Provided data Block Start

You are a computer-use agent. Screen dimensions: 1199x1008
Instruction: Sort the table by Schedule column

Provided data Block End
Provided data Block Start

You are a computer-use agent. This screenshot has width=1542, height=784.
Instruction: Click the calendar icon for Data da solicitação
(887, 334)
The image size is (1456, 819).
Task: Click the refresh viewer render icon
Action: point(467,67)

Provided data Block End

> [Activity]
Scan the records for the word "computer", and copy each line where it is found.

> [Exercise output]
You are a computer-use agent. Screen dimensions: 1199x1008
You are a computer-use agent. This screenshot has width=1542, height=784.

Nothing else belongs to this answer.